At one of those programs in Casa Grande, Arizona, in the late 1980s, a counselor there asked her: What do you like to do, and what are you good at?

“No one had ever really asked that question,” Crider said. Talking to the counselor, she remembered being praised for her art in fourth grade, when she was chosen to attend advanced art classes in Phoenix. It was a crucial moment, she said.

Within six months, she had enrolled in community college and would eventually transfer to the University of Arizona, where she earned a Bachelor of Fine Arts. At the University of New Mexico, she earned a Master of Fine Arts while studying sculpture and developed a fascination with building.

In 2001, after she graduated, Crider became a licensed contractor and started working in construction, where she “became witness to the horrendous exploitation of materials,” she said. “With the accelerated nature of construction and development, there's not even time to thoughtfully reuse materials. It's just complete abandon.”

That awareness — of how to reuse materials and even buildings — would become central to her work.

In 2008, Crider opened the SCA Contemporary Gallery, an organization that sought to give free exhibition space to artists, in the Wells Park neighborhood of Albuquerque, New Mexico.

Eight years later, she moved the gallery to a building that formerly housed M & J's Sanitary Tortilla Factory, a popular restaurant for more than 30 years. The gallery kept the restaurant's name out of respect for its role in the community. Now, it houses 15 artist studios, exhibition and fabrication space and a residency program.

Her installation “Drift #1,” co-produced with local artist Nina Dubois, took materials at a local landfill and used them for a large sculpture that have appeared at exhibits in New Mexico and Philadelphia. In particular, doors are discarded much more frequently than people may expect, she said.

“In one week at this small local door store, there will be at least 250 doors that are abandoned. The majority of them are due to fashion. They're out of style,” she said.

Her recent series “Obsolescence + Opulence” also addresses these ideas with paintings of large public arenas like the Barclays Center in New York City and Meadowlands in New Jersey.

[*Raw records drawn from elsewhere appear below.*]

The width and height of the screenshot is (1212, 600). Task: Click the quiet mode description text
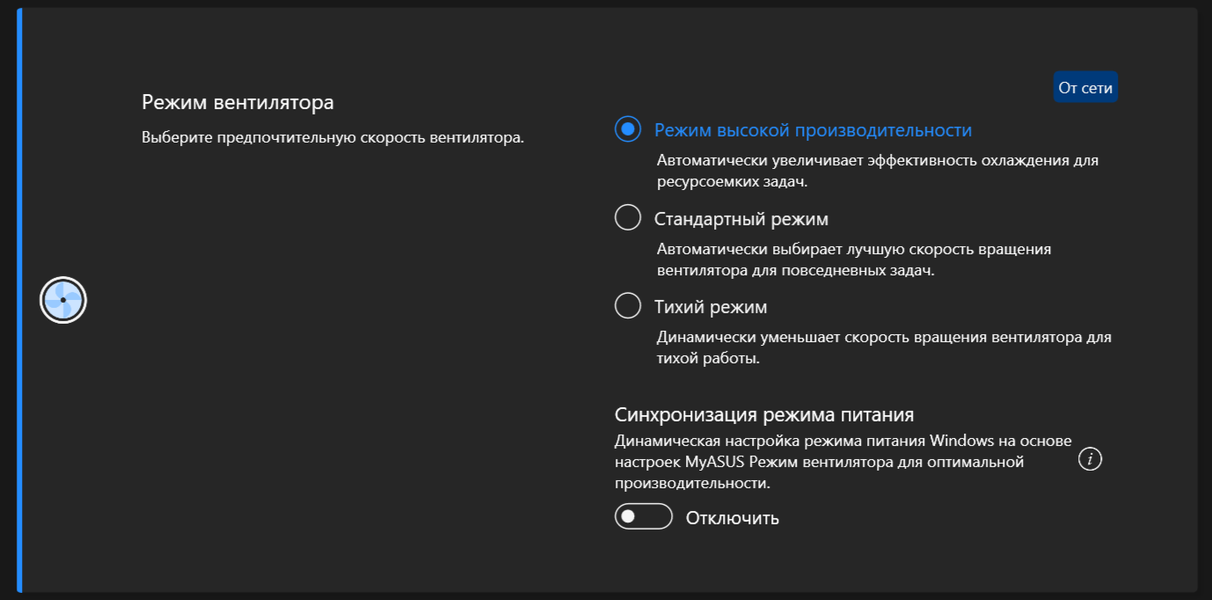point(884,347)
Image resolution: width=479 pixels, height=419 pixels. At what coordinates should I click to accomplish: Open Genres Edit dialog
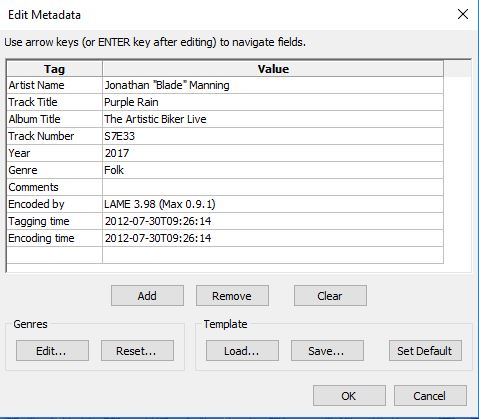pos(52,351)
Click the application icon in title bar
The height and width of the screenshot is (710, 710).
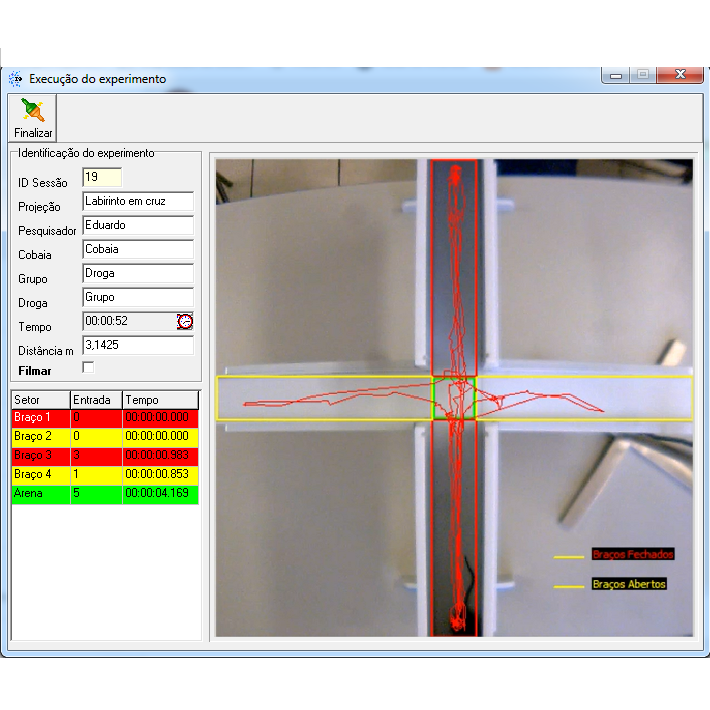pyautogui.click(x=15, y=79)
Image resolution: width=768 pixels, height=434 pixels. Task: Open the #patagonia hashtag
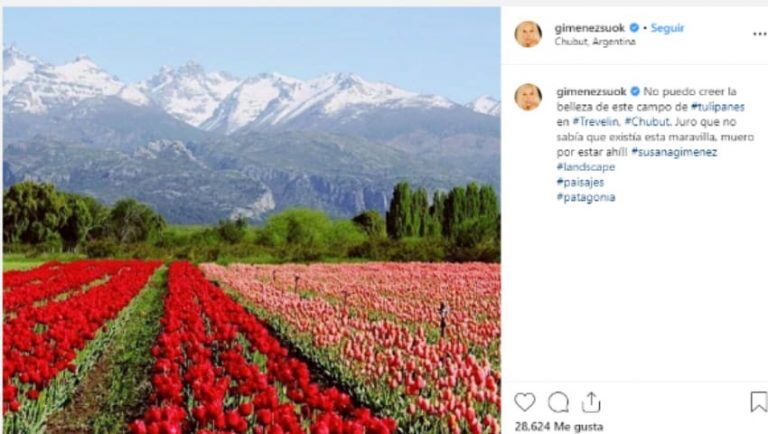point(585,197)
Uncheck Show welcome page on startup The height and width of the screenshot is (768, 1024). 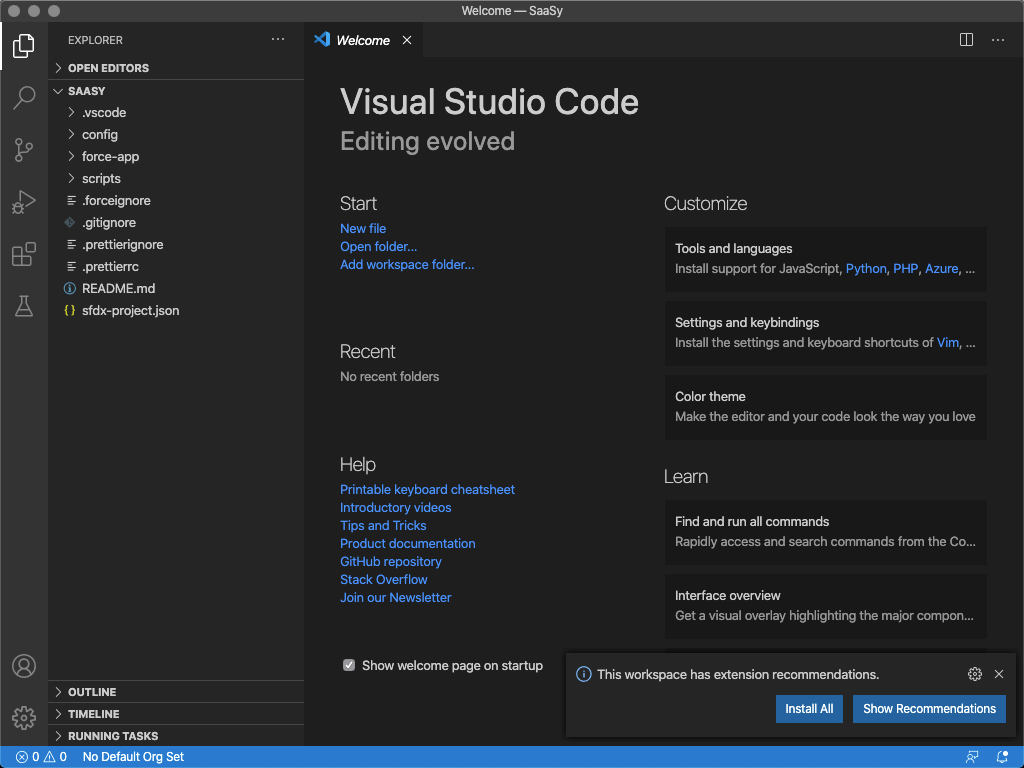pos(349,665)
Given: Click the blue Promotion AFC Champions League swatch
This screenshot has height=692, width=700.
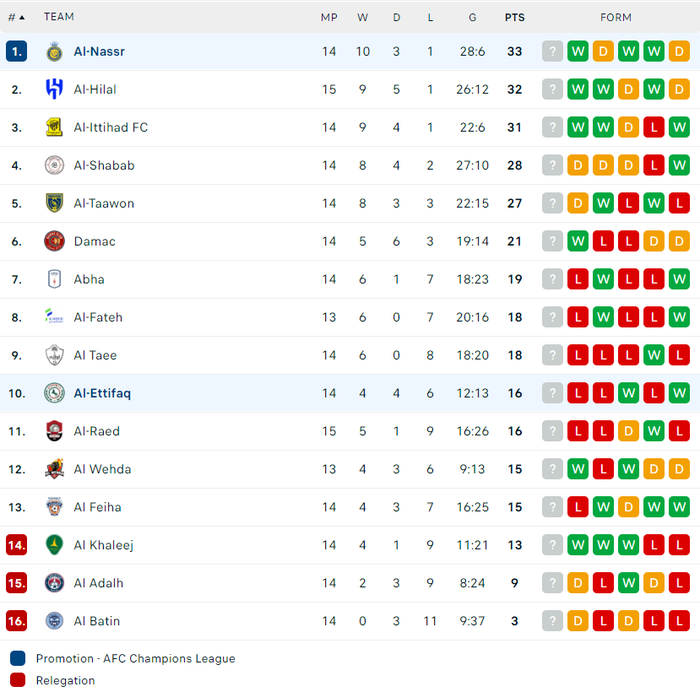Looking at the screenshot, I should [18, 658].
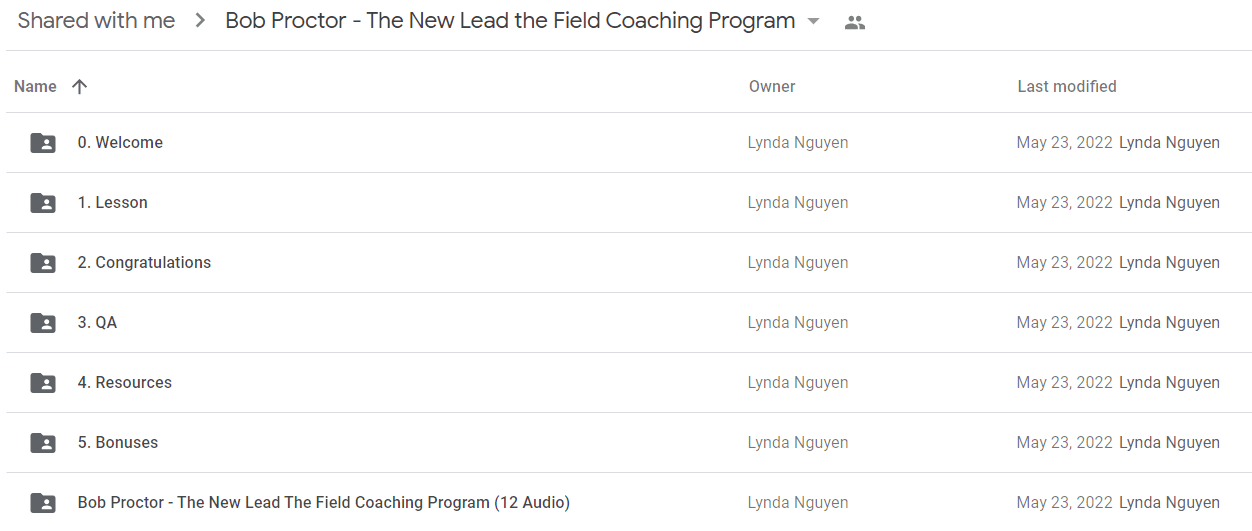Open the Bob Proctor breadcrumb folder menu

pyautogui.click(x=510, y=21)
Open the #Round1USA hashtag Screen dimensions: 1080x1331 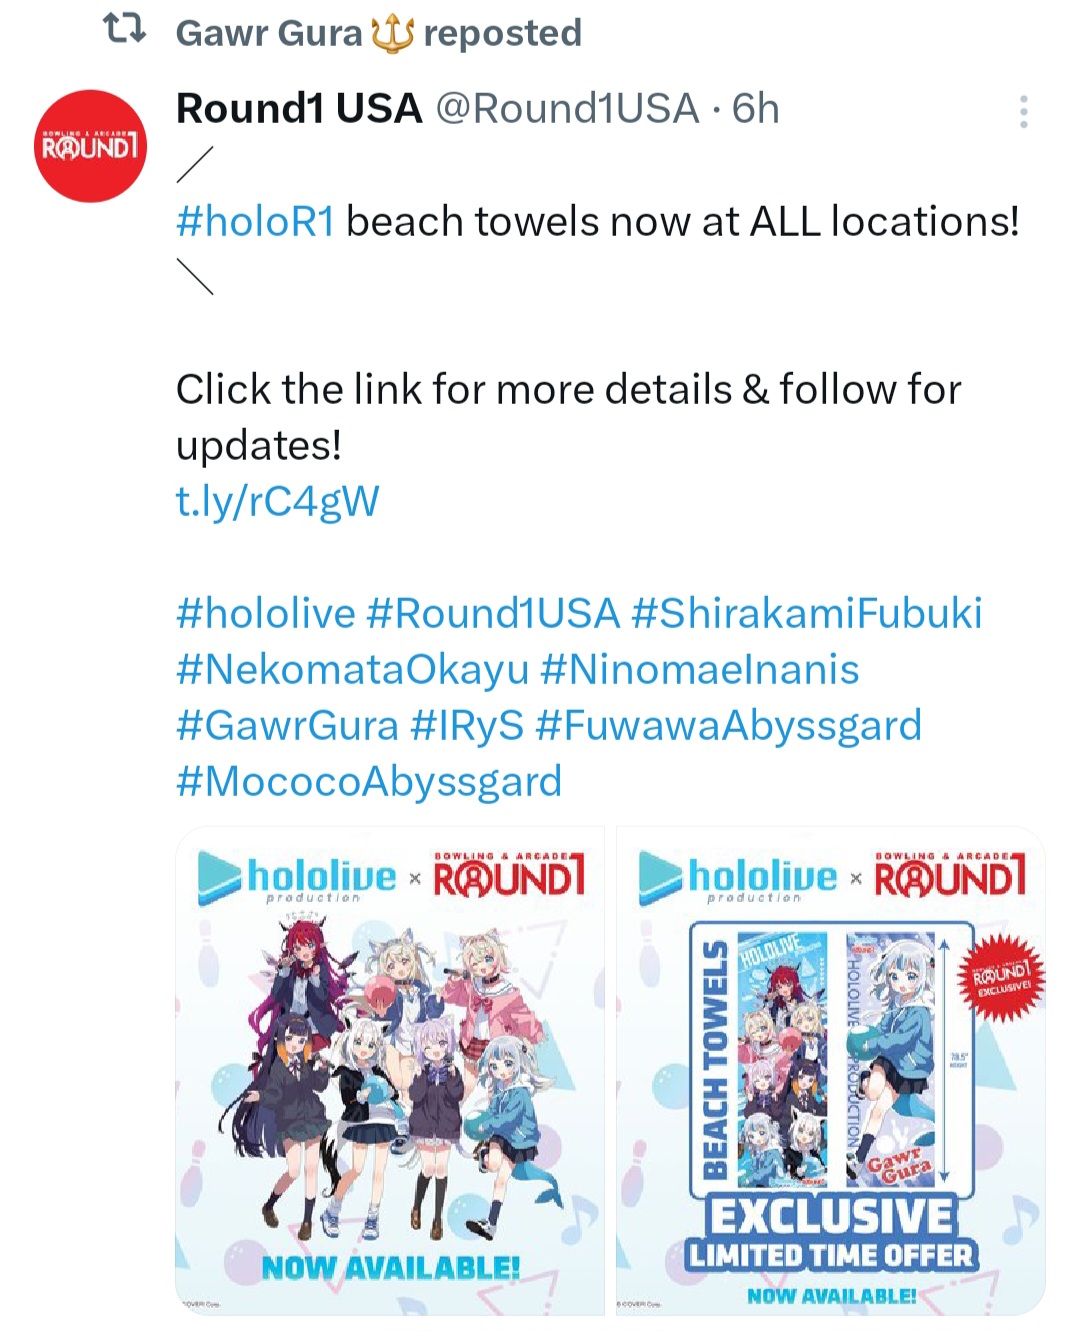493,613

Stadiums, Crider said, are spaces where Americans of diverse backgrounds mingle for a common interest — but also where some of the country's starkest inequalities are on display, as their construction can push out low-income communities and exploit workers.

In one painting, Crider reimagines the Rio Olympic stadium as a refugee camp, mirroring the reality of Olympic hockey and baseball stadiums in Greece that have been repurposed as camps for refugees. The series debuted at the New Mexico Museum of Art in Santa Fe in 2016.

In all her work, “I try to circle back to how capitalism pulls at us, that we need all of these things,” she said. Buying a new car, for example, can feel like “a brief moment of perfection in the context of this huge, messy world we live in. You have this reassuring moment that, okay, everything's okay. … It takes us away from the messiness of being human.”

Soon, her work will expand to address incarceration directly. For the fellowship, she proposed “La Migracion,” an installation of wooden birds made from repurposed church pews that will be presented alongside stories from immigrants incarcerated at a local detention center. The project will also donate money to the New Mexico Immigrant Law Center.

For another upcoming project, Crider has organized a two-week sketchbook exchange between local artists and young women in the Bernalillo County Juvenile Detention Center. She hopes it will help build connections between those who are incarcerated and others in the community.

“I want to give them at least … the ability to ask themselves questions, to be the author of their own lives,” she said.